## [Problem to solve]
Say how many lines in the entries hold the word "toolbar", and reply with that number only.

## [Material provided]
*** Block opens ***
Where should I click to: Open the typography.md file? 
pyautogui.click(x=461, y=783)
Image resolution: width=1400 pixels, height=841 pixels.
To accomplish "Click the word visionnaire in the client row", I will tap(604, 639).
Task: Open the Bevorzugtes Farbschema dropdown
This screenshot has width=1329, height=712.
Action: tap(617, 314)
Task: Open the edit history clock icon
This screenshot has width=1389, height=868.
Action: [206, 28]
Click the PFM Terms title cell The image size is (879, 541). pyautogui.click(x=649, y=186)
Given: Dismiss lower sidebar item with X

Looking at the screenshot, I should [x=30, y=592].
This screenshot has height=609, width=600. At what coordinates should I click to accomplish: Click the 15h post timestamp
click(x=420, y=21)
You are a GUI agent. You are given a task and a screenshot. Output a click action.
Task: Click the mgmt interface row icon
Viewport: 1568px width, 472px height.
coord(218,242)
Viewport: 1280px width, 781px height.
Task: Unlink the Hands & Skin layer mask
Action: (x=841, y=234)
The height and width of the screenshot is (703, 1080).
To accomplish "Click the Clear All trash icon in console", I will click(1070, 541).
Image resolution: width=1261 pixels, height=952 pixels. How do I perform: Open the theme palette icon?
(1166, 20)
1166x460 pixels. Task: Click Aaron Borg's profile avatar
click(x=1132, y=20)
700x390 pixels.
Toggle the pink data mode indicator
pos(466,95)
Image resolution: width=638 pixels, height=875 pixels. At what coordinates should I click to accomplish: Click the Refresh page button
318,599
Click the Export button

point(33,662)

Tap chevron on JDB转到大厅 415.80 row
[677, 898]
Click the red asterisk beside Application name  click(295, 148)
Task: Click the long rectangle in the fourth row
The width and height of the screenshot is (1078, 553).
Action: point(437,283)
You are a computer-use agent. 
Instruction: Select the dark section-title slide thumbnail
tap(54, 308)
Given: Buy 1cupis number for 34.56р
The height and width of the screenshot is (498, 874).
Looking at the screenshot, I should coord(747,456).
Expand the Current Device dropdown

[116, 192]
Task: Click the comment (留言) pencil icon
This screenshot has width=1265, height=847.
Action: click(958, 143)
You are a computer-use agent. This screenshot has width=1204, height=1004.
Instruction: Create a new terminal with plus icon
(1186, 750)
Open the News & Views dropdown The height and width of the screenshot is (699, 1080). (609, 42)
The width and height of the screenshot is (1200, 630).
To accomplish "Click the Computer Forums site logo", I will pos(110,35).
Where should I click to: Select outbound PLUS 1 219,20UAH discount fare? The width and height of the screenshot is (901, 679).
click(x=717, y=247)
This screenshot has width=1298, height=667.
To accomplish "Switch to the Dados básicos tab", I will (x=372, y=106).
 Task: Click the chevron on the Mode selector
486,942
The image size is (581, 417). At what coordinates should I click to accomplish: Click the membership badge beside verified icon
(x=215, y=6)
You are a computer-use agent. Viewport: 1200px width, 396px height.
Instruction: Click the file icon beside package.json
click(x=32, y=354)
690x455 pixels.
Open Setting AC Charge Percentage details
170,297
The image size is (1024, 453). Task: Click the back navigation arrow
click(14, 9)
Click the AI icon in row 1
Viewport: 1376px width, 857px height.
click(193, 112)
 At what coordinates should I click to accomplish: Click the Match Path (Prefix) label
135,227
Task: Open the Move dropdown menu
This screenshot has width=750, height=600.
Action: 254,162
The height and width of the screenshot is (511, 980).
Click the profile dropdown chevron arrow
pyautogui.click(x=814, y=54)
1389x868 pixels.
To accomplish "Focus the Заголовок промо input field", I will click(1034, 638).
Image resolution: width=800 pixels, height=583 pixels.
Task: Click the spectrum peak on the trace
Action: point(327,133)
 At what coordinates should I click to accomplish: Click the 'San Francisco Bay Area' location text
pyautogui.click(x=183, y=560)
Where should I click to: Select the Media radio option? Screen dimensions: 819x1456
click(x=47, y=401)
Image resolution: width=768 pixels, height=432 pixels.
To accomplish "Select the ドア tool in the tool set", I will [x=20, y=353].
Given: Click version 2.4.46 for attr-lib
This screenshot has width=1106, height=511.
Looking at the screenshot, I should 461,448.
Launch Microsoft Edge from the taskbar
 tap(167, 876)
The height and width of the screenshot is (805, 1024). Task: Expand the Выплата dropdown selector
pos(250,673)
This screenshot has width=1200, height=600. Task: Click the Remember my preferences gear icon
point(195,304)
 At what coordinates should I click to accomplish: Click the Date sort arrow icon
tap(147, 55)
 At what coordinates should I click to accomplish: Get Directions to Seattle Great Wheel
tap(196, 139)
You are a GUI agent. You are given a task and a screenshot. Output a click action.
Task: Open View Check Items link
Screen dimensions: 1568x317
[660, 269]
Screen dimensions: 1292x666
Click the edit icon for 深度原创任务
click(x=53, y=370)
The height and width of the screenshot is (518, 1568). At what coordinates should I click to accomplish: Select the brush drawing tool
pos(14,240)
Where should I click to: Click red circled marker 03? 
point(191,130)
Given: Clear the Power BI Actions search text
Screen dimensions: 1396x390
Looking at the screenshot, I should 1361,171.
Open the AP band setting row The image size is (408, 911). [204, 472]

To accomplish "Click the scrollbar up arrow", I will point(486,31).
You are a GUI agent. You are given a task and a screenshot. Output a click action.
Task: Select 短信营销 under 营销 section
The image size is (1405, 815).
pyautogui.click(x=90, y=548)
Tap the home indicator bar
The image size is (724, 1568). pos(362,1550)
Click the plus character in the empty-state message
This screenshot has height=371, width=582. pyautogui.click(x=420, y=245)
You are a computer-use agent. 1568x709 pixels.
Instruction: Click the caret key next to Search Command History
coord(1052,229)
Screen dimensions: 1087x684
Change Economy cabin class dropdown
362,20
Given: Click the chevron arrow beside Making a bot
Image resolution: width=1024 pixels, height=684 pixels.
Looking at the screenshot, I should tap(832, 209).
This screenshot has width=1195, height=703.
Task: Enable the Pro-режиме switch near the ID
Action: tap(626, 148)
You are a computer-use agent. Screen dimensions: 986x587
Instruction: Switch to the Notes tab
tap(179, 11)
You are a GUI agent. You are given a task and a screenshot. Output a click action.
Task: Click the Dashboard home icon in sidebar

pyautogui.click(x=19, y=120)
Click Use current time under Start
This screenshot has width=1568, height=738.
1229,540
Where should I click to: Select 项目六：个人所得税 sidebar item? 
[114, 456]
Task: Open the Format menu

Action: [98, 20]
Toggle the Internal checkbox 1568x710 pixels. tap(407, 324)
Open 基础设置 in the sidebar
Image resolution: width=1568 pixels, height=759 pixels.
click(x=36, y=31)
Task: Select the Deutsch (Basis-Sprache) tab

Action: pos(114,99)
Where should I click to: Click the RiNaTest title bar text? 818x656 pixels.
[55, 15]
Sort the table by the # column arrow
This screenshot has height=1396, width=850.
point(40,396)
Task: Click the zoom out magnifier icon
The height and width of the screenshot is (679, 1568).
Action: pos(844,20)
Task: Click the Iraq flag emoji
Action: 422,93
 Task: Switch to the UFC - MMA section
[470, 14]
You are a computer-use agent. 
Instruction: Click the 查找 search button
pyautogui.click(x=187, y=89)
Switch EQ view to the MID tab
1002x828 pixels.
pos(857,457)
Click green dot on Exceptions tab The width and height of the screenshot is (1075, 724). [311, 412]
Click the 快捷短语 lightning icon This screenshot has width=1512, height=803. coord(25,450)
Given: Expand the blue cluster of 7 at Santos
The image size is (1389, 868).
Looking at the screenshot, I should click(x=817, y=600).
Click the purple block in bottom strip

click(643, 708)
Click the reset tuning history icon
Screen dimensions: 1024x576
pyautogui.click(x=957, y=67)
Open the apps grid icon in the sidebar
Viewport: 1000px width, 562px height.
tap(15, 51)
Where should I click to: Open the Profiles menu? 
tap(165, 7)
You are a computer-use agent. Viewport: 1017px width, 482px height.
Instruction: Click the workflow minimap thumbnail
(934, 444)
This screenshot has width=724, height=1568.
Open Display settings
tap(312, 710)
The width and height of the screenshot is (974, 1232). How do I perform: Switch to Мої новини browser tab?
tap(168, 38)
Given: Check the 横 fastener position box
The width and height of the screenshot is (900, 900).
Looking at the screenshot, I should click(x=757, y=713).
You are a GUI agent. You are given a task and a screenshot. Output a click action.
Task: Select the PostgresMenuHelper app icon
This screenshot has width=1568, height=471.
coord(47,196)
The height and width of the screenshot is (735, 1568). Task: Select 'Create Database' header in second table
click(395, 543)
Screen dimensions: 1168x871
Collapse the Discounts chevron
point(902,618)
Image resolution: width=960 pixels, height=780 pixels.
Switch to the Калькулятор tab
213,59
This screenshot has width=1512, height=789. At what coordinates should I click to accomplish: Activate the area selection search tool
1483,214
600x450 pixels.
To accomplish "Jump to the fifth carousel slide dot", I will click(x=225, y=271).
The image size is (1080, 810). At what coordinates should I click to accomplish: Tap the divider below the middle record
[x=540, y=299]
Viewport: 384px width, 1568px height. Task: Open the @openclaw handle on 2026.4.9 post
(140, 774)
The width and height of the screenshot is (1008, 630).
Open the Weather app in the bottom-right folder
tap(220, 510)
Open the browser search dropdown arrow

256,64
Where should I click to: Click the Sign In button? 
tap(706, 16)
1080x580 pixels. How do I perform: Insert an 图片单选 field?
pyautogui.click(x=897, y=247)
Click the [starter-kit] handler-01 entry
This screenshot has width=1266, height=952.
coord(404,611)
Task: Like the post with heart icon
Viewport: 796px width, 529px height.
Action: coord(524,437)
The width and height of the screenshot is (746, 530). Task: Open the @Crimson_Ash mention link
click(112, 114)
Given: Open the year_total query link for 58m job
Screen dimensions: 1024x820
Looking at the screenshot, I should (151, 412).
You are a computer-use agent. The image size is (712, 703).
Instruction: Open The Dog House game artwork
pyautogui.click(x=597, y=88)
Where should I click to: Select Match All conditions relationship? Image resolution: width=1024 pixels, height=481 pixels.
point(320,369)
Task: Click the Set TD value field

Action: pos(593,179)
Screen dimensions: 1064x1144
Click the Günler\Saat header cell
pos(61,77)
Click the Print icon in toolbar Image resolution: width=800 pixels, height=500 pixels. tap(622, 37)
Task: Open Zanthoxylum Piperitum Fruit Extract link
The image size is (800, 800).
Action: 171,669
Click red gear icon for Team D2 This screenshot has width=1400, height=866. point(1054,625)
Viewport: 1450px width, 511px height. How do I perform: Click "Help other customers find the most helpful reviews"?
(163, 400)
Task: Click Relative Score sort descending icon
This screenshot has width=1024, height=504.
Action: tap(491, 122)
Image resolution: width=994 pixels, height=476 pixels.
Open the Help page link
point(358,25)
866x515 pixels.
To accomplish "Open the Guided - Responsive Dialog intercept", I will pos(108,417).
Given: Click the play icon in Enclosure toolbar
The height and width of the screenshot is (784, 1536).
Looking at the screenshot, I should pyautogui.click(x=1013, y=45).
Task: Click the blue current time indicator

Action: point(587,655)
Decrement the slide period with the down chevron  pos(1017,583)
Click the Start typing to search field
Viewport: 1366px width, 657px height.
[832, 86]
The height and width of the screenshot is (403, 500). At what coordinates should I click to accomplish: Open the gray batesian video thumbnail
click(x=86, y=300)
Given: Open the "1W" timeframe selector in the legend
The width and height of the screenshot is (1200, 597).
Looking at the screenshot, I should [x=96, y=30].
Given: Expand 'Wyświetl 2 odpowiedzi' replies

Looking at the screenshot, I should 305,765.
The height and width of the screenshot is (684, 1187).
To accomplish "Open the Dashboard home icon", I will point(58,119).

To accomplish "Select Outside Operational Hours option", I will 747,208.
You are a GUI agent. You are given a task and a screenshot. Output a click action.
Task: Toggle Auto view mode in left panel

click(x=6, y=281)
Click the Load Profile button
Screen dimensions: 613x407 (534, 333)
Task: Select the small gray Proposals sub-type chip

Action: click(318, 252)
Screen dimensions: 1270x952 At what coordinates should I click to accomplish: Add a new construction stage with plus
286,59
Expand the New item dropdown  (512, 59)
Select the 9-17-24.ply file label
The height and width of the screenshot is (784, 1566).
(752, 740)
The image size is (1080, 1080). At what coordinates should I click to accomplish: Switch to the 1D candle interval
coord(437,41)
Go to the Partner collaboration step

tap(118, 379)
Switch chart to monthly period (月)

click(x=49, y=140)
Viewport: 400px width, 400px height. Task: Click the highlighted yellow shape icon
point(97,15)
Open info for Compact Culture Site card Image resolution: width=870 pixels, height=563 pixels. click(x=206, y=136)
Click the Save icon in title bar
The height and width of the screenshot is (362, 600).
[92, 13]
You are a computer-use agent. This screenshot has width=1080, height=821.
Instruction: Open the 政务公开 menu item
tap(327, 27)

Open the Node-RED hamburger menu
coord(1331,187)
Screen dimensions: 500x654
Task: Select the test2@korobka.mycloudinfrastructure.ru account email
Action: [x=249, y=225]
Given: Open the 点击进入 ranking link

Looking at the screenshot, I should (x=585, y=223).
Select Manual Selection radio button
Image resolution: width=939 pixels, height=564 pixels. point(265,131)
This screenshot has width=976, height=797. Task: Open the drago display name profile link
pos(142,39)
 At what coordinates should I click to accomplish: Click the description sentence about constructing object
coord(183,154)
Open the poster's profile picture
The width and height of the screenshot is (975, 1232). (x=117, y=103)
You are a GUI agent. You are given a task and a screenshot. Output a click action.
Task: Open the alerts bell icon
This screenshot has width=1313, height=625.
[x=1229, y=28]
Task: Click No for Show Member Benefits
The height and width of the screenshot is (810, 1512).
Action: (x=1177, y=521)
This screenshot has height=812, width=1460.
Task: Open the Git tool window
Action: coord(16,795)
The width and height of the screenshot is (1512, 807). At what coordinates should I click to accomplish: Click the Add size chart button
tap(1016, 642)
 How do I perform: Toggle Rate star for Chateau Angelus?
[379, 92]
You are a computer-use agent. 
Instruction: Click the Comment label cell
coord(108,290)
*** Block closes ***
## [Answer to this task]
2